_What is expected:_ Filter the entries for the word "icon". Copy each line that has it.

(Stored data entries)
-*-*-

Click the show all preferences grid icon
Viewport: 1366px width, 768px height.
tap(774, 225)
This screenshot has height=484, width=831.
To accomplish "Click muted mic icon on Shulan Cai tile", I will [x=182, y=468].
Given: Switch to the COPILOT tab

-*-*-

_Solution below:_
Click the show all preferences grid icon
To accomplish "Click muted mic icon on Shulan Cai tile", I will [x=182, y=468].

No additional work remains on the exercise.